Student pilot allegedly tries to storm Alaska Airlines cockpit multiple times midflight

A student pilot tried getting into the cockpit of a cross-country flight to Dulles, Va., telling crew members he was merely “testing them” with this dangerous stunt, authorities said.

Nathan Jones, 19, was aboard Alaska Airlines Flight 322 from San Diego to Dulles International Airport on March 3 when he “made three separate attempts to go to the front of the plane and open the aircraft’s cockpit door,” according to an affidavit by Federal Air Marshal Thomas Pattinson.

Flight attendants “requested the assistance of off-duty law enforcement officers, who restrained Jones in flex cuffs and sat on either side of him for the remainder of the flight,” Pattinson added.

When flight attendants asked Jones what he was doing, the defendant allegedly said he “was testing them,” according to the affidavit.

Jones has been charged with alleged interference with a flight crew, which carries a maximum penalty of 20 years behind bars.

Jones had been living with his mother in Northern Virginia before this incident and defense lawyer Robert Jenkins wants his client psychologically evaluated before any kind of trial.
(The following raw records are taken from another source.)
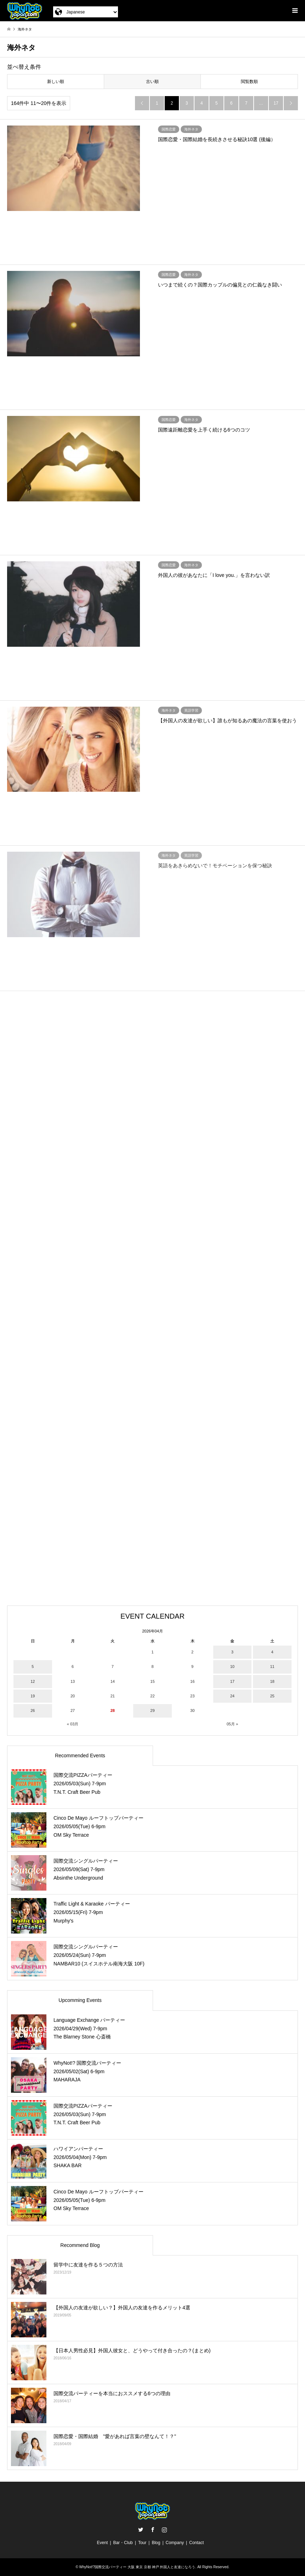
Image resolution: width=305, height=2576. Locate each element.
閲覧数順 (249, 81)
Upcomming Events (79, 2000)
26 (32, 1710)
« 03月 (72, 1724)
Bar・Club (122, 2542)
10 (232, 1666)
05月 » (232, 1724)
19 (32, 1696)
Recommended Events (80, 1755)
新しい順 (55, 81)
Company (175, 2542)
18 (272, 1681)
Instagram (164, 2529)
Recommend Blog (80, 2245)
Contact (196, 2542)
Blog (156, 2542)
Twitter (140, 2529)
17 (275, 103)
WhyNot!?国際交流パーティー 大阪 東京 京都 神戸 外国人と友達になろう (137, 2567)
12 (32, 1681)
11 (272, 1666)
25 (272, 1696)
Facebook (152, 2529)
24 (232, 1696)
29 (152, 1710)
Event (102, 2542)
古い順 (152, 81)
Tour (142, 2542)
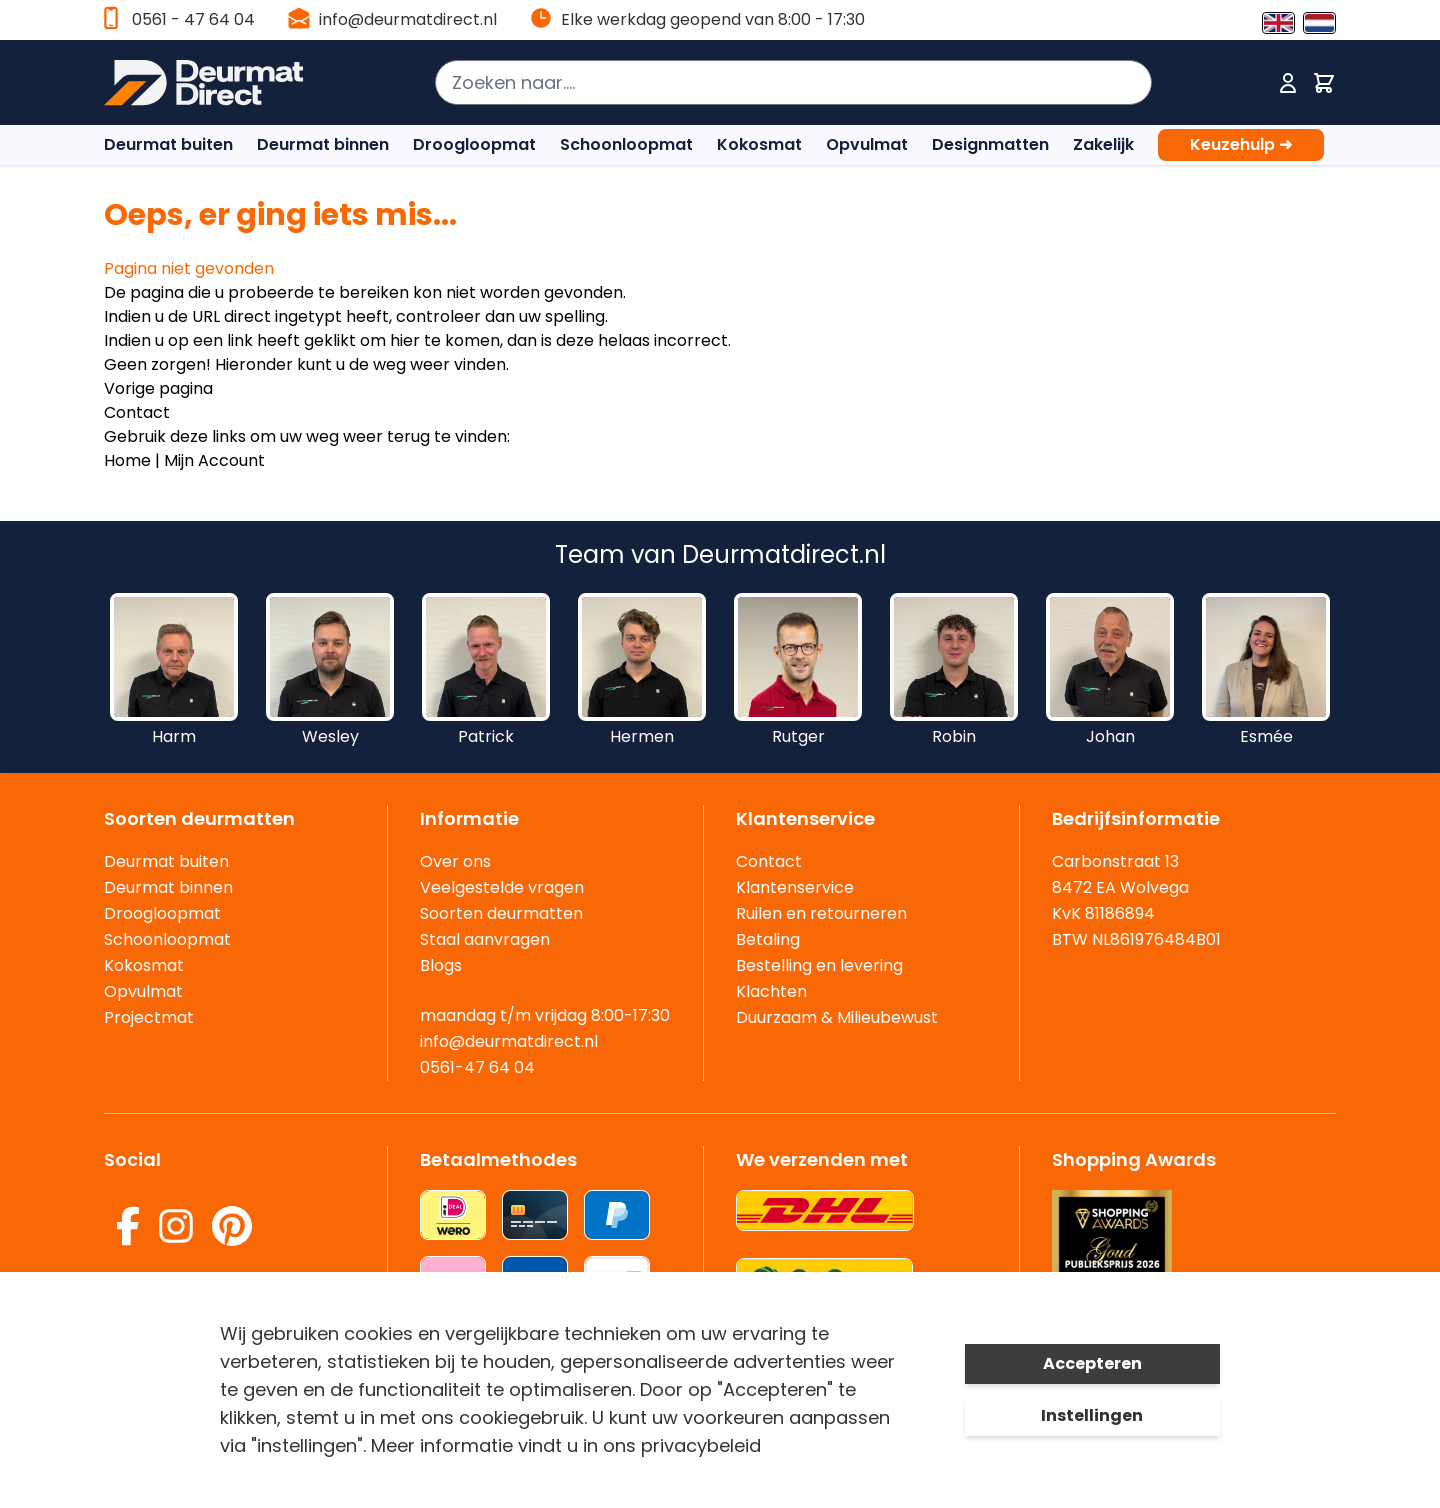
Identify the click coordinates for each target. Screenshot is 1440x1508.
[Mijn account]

“We are very concerned about his mental health,” Jenkins said in a statement to NBC News on Wednesday. “I intend to request that the court evaluating him for competency to stand trial.”

The defense on Wednesday filed a letter from the jailers in Alexandria, Virginia, who said Jones is on suicide watch while displaying “incoherent speech, disorganized behavior, mood lability and appears to be experiencing psychosis.”

Jones needs hospital-level “care to stabilize his altered mental status that appears to be associated with psychiatric illness,” according to Anne Zalewski, a licensed clinical social worker for the jail.

“Without proper treatment, Mr. Jones is likely to continue to decompensate and continue to be a harm to himself,” Zalewski added.

After Flight 322 landed, Jones consented to have his belongings searched and investigators found “multiple notebooks with writings describing how to operate an aircraft, including take-off, in-air and landing techniques,” Pattinson wrote.

Jones’ “wallet contained a student pilot’s license,” the air marshal added.

For the rest of the trip, a beverage cart was placed at the cockpit door and one of flight attendant stood guard, officials said.

The FAA said in a statement on Wednesday that it’s aware of the incident, which was described as a “passenger disturbance.” That flight landed safely and the FAA is investigating, the agency added.